Latanya Sweeney, PhD, a professor of government and technology and director of the Data Privacy Lab at Harvard University in Massachusetts, took a database of 1,130 de-identified participants of a genomic surveillance study and correctly re-identified 241 participants. Those re-identified had submitted three key pieces of information — date of birth, gender and ZIP code — that when combined with public records, such as voter registration, gave researchers enough clues to re-identify them.
Data security experts say that although there are no foolproof methods for de-identifying data, the circumstances involved with an opt-in research project, such as the Personal Genome Project, make it much easier for the data to be re-identified than it would be for other patient databases that are formed using routinely collected data, such as those from physician practices.
Unless a physician was personally involved in research using data on his or her patients, neither has control over the de-identification process, which is done outside the practice, said Angela Dinh Rose, director of the health information management practice at the American Health Information Management Assn. But because of the controls put in place under the Health Insurance Portability and Accountability Act privacy rule, re-identification isn’t something patients need to worry a lot about, she said. Even if the de-identified data were to fall into the hands of hackers, those hackers probably would need firsthand knowledge of the original data source to re-identify easily, she said.
The Personal Genome Project is a voluntary program at Harvard Medical School where individuals submit DNA and personal information to help researchers learn about certain health conditions. Sweeney said that by limiting the specificity of data, consumers can reduce their risk of being re-identified. Patients whose data are collected through the routine process of care delivery already would have those identifying bits of information stripped from their records because of HIPAA.
The process of de-identification
Although it’s possible for patient data with identifying information stripped out to be re-identified, it’s difficult to do so, said Dixie Baker, PhD, senior partner of Martin, Blanck and Associates, a health care consulting firm in Alexandria, Va. Even so, physicians and patients should understand de-identification and the importance of its use.

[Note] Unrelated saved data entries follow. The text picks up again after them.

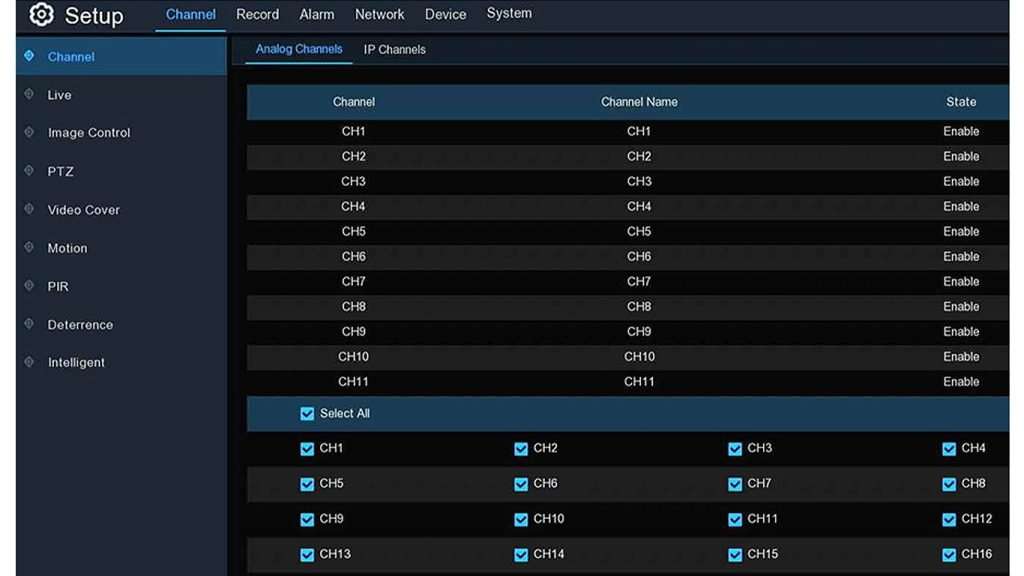Open the Record menu
Image resolution: width=1024 pixels, height=576 pixels.
[x=257, y=14]
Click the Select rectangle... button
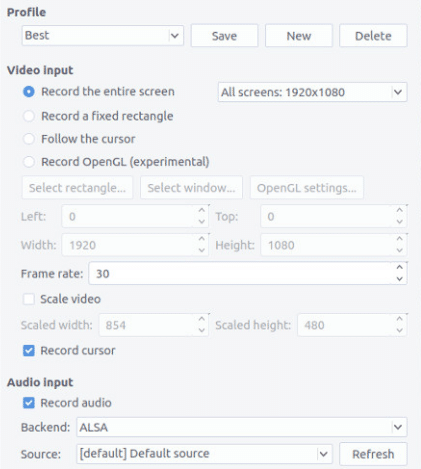This screenshot has width=421, height=469. [77, 188]
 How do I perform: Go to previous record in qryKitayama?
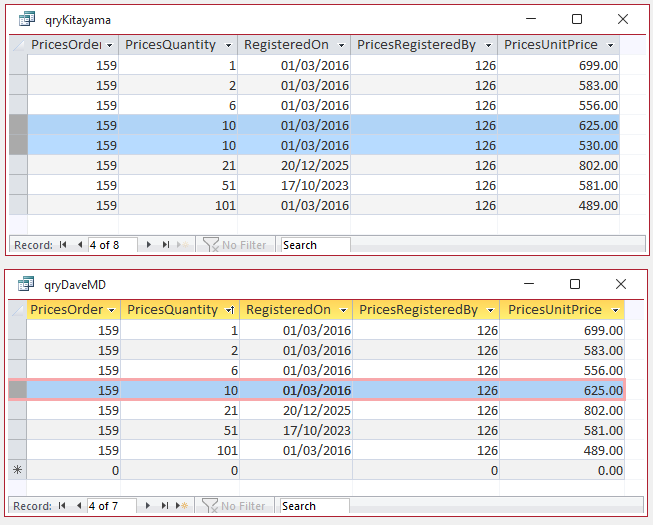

Under the rules, when routinely collected patient data, such as those collected by a physician, are de-identified using the “safe harbor” method, 18 identifiers must be removed. They include birth dates and geographic indicators such as ZIP codes and cities where the population is fewer than 20,000. When insurers or health care organizations use data for research, they must, as a HIPAA-covered entity, follow these guidelines.
There also is an “expert determination method” that relies on the opinion of a technology professional to determine that the data are not in danger of being re-identified.
Baker said that the more transparent health care organizations are about how they use de-identified data, the more comfortable patients will feel. They should understand that “advancements in medical science are dependent on the availability of quality health information,” she said. “So I think it’s in our best interest as individuals to see that doctors have the best information they can get. And it’s in both our personal best interest and society’s best interest that the researchers have access to quality information, as well.”
A discussion paper published April 15 by the Institute of Medicine’s Clinical Effectiveness Research Innovation Collaborative emphasized that gaining access to patient data for research will require public support for the idea and assurances that sharing data is safe, and that physicians need to collect and share data for the public good.
Sweeney set up a website, AboutMyInfo.org, to help consumers determine how easily their identities could be revealed by the same key pieces of information she used in her experiment.